On my OBGYN rotation, I have noticed two main tools used for the induction of cervical ripening: foley catheter balloon and Cervidil (Dinoprostone). I was curious about which method is more effective for labor induction. This article is a systematic review and meta-analysis, published in 2018 in Medicine (Baltimore) journal. Their objective was to “perform a meta-analysis to compare the efficacy and safety of the intracervical Foley catheter and the dinoprostone insert for cervical ripening for successful labor induction”. They searched PubMed, Embase, and the Cochrane Library for related articles, with inclusion criteria of primigravida, singleton pregnancy, patients between 37 and 42 weeks, vertex presentation, Bishop score ≤3, intact membranes, use of intracervical foley catheter or Dinoprostone insert, outcome of cesarean delivery rate and induction-to-delivery interval. 8 studies fit the inclusion criteria, with a total of 1191 receiving Foley catheter balloon and 1199 receiving the Dinoprostone insert.

    • 19.5% of patients with Foley catheter balloon vs 21.4% receiving the Dinoprostone insert had received cesarean section. 
    • There was no statistically significant difference in both groups’ induction-to-delivery interval (after a random-effects model was used). Found that moderate balloon volume (30mL) and higher dose of Dinoprostone (>6mg) was related to shorter intervals.

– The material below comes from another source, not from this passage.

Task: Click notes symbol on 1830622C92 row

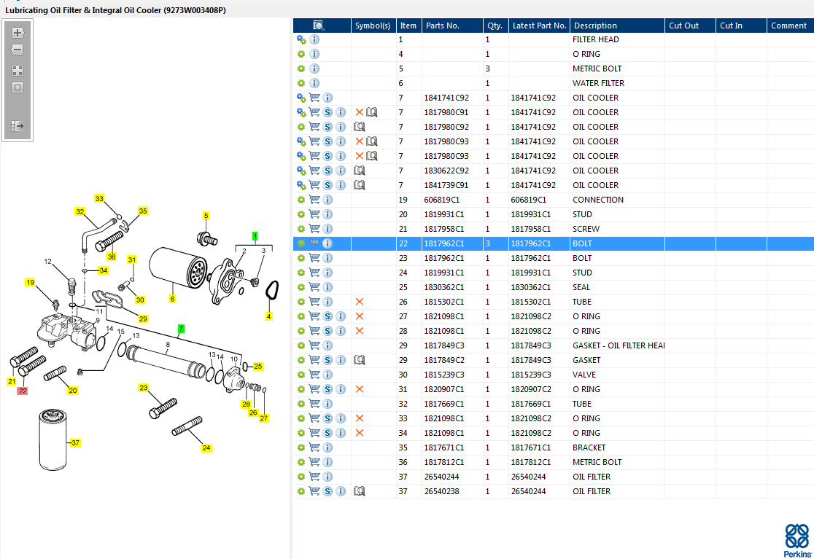Action: [x=360, y=171]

    • 3/8 studies found Dinoprostone insert to be associated with shorter time to delivery, while 4/8 found Foley catheter balloon to be associated with shorter time to delivery. ⅛ found no difference between the two methods.
    • No difference was found in maternal complications (ie: post partum hemorrhage, maternal infection, uterine hyperstimulation) and fetal outcomes (ie: APGAR at 1 and 5 minutes)
    • Concluded that theres comparable efficacy with both methods.